From the entries below, output the line with "Queso Semicurado de oveja pequeño (723, 626)" and each following line up to and including the line with "Queso Semicurado de oveja mediano (378, 626)", exactly as written.

################

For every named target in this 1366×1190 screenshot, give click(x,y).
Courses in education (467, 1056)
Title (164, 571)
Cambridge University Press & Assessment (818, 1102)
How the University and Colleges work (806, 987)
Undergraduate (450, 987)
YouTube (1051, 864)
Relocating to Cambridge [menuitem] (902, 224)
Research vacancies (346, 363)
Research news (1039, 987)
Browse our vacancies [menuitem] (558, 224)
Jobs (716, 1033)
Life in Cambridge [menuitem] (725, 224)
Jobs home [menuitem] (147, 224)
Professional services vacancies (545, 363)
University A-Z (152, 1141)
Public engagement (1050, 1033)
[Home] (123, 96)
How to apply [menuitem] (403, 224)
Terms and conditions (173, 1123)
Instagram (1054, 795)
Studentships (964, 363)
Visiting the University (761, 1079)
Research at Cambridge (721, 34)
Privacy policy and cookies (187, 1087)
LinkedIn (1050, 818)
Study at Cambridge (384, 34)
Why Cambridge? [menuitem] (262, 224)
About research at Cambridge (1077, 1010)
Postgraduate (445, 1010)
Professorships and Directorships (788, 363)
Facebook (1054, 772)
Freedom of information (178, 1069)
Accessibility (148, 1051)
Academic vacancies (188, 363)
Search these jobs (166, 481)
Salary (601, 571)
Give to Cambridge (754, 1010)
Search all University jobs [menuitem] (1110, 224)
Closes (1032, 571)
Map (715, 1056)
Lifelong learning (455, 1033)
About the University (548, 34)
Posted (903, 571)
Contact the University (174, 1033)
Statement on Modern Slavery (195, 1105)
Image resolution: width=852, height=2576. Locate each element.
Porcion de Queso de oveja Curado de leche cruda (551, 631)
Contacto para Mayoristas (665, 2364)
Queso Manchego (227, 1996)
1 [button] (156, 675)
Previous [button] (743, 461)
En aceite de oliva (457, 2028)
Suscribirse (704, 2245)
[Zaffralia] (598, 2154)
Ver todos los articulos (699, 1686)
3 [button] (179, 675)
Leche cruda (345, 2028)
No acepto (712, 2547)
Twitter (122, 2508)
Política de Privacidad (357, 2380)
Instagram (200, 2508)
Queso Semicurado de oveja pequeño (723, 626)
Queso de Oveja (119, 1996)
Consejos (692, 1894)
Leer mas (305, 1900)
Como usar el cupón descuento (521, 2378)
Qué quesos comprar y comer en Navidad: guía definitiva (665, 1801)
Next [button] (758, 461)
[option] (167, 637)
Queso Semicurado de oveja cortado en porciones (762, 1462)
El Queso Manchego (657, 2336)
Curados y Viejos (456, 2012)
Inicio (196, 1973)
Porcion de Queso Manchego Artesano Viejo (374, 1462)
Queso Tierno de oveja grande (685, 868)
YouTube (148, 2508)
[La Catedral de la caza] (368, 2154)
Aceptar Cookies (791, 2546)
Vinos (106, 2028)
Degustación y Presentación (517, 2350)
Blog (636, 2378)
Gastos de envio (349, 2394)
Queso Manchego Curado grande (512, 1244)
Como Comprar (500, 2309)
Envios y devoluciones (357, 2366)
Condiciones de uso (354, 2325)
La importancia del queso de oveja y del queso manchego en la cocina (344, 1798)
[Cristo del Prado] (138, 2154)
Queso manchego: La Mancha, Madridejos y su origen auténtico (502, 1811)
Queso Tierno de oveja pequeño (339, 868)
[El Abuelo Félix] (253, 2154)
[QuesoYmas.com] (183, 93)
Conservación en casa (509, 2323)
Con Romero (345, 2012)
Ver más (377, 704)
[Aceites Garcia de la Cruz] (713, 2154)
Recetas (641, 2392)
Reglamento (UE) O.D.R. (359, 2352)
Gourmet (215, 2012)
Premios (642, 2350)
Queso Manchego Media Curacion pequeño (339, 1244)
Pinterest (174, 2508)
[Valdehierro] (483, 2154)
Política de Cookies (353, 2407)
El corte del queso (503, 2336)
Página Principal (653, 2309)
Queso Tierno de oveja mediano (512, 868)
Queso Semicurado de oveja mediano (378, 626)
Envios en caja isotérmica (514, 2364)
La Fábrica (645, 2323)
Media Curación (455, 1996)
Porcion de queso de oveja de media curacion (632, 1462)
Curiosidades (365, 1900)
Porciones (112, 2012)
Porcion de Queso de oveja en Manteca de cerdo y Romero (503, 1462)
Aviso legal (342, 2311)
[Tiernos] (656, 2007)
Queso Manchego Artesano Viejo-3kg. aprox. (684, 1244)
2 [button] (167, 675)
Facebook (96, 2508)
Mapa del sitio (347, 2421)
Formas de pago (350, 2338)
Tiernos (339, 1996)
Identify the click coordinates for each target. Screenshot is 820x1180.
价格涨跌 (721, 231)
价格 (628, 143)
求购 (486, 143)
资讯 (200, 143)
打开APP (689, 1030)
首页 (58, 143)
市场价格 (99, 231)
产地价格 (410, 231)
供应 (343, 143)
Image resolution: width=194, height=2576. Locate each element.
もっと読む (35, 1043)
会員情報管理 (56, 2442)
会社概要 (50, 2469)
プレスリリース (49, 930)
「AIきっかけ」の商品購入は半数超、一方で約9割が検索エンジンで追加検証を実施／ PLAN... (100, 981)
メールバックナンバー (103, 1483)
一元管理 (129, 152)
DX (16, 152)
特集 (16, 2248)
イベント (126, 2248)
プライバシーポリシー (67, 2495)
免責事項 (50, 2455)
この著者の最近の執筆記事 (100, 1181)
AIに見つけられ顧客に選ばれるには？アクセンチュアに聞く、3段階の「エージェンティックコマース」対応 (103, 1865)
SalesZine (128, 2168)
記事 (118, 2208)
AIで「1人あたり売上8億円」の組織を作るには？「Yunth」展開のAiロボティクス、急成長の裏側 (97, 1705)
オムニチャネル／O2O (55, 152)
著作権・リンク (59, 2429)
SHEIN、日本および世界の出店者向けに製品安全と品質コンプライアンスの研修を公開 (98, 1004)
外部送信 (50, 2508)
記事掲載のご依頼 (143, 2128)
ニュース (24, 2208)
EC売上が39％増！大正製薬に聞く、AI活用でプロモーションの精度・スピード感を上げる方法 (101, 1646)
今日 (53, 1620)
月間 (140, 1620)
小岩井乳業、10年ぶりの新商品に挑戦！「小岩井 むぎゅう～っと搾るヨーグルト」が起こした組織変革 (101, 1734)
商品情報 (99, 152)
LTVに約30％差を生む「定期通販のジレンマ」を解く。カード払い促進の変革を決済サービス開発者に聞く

################

■ **Worked solution**:
Queso Semicurado de oveja pequeño (723, 626)
Queso de Oveja (119, 1996)
Consejos (692, 1894)
Leer mas (305, 1900)
Como usar el cupón descuento (521, 2378)
Qué quesos comprar y comer en Navidad: guía definitiva (665, 1801)
Next [button] (758, 461)
[option] (167, 637)
Queso Semicurado de oveja cortado en porciones (762, 1462)
El Queso Manchego (657, 2336)
Curados y Viejos (456, 2012)
Inicio (196, 1973)
Porcion de Queso Manchego Artesano Viejo (374, 1462)
Queso Tierno de oveja grande (685, 868)
YouTube (148, 2508)
[La Catedral de la caza] (368, 2154)
Aceptar Cookies (791, 2546)
Vinos (106, 2028)
Degustación y Presentación (517, 2350)
Blog (636, 2378)
Gastos de envio (349, 2394)
Queso Manchego Curado grande (512, 1244)
Como Comprar (500, 2309)
Envios y devoluciones (357, 2366)
Condiciones de uso (354, 2325)
La importancia del queso de oveja y del queso manchego en la cocina (344, 1798)
[Cristo del Prado] (138, 2154)
Queso manchego: La Mancha, Madridejos y su origen auténtico (502, 1811)
Queso Tierno de oveja pequeño (339, 868)
[El Abuelo Félix] (253, 2154)
[QuesoYmas.com] (183, 93)
Conservación en casa (509, 2323)
Con Romero (345, 2012)
Ver más (377, 704)
[Aceites Garcia de la Cruz] (713, 2154)
Recetas (641, 2392)
Reglamento (UE) O.D.R. (359, 2352)
Gourmet (215, 2012)
Premios (642, 2350)
Queso Manchego Media Curacion pequeño (339, 1244)
Pinterest (174, 2508)
[Valdehierro] (483, 2154)
Política de Cookies (353, 2407)
El corte del queso (503, 2336)
Página Principal (653, 2309)
Queso Tierno de oveja mediano (512, 868)
Queso Semicurado de oveja mediano (378, 626)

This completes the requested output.